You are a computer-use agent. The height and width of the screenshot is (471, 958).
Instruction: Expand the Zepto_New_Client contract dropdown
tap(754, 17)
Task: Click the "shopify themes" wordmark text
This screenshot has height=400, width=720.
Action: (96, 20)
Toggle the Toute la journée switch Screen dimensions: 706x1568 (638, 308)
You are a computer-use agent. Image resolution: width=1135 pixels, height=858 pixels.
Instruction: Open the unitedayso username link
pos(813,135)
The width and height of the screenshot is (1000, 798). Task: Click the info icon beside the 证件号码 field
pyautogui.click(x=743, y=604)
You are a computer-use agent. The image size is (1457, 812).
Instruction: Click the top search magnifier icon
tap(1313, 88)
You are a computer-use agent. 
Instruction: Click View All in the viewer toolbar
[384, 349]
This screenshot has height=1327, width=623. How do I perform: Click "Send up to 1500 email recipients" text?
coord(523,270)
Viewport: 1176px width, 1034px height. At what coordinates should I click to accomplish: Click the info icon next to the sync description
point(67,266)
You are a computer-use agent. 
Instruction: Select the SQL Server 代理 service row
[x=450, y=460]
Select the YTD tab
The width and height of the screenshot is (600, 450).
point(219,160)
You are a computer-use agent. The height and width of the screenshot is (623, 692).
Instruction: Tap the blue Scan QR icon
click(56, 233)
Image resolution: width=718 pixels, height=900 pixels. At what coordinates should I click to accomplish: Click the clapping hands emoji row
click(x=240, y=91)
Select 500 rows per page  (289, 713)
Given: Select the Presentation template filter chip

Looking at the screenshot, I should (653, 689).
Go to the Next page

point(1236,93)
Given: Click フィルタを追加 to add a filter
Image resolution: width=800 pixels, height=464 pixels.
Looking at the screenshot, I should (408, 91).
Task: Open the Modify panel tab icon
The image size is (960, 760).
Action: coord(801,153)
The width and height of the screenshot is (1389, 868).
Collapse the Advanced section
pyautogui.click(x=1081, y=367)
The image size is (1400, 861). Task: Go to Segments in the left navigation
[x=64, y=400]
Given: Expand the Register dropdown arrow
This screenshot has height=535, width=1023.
* * * *
Copy out every one of the records above word for word, with nothing changed.

Task result =
You are a computer-use agent. The height and width of the screenshot is (471, 958).
Instruction: Expand the Zepto_New_Client contract dropdown
tap(754, 17)
Task: Click the "shopify themes" wordmark text
This screenshot has height=400, width=720.
Action: (96, 20)
Toggle the Toute la journée switch Screen dimensions: 706x1568 (638, 308)
You are a computer-use agent. Image resolution: width=1135 pixels, height=858 pixels.
Instruction: Open the unitedayso username link
pos(813,135)
The width and height of the screenshot is (1000, 798). Task: Click the info icon beside the 证件号码 field
pyautogui.click(x=743, y=604)
You are a computer-use agent. The image size is (1457, 812).
Instruction: Click the top search magnifier icon
tap(1313, 88)
You are a computer-use agent. 
Instruction: Click View All in the viewer toolbar
[384, 349]
This screenshot has height=1327, width=623. How do I perform: Click "Send up to 1500 email recipients" text?
coord(523,270)
Viewport: 1176px width, 1034px height. At what coordinates should I click to accomplish: Click the info icon next to the sync description
point(67,266)
You are a computer-use agent. 
Instruction: Select the SQL Server 代理 service row
[x=450, y=460]
Select the YTD tab
The width and height of the screenshot is (600, 450).
point(219,160)
You are a computer-use agent. The height and width of the screenshot is (623, 692).
Instruction: Tap the blue Scan QR icon
click(56, 233)
Image resolution: width=718 pixels, height=900 pixels. At what coordinates should I click to accomplish: Click the clapping hands emoji row
click(x=240, y=91)
Select 500 rows per page  (289, 713)
Given: Select the Presentation template filter chip

Looking at the screenshot, I should (653, 689).
Go to the Next page

point(1236,93)
Given: Click フィルタを追加 to add a filter
Image resolution: width=800 pixels, height=464 pixels.
Looking at the screenshot, I should (408, 91).
Task: Open the Modify panel tab icon
The image size is (960, 760).
Action: coord(801,153)
The width and height of the screenshot is (1389, 868).
Collapse the Advanced section
pyautogui.click(x=1081, y=367)
The image size is (1400, 861). Task: Go to Segments in the left navigation
[x=64, y=400]
Given: Expand the Register dropdown arrow
This screenshot has height=535, width=1023.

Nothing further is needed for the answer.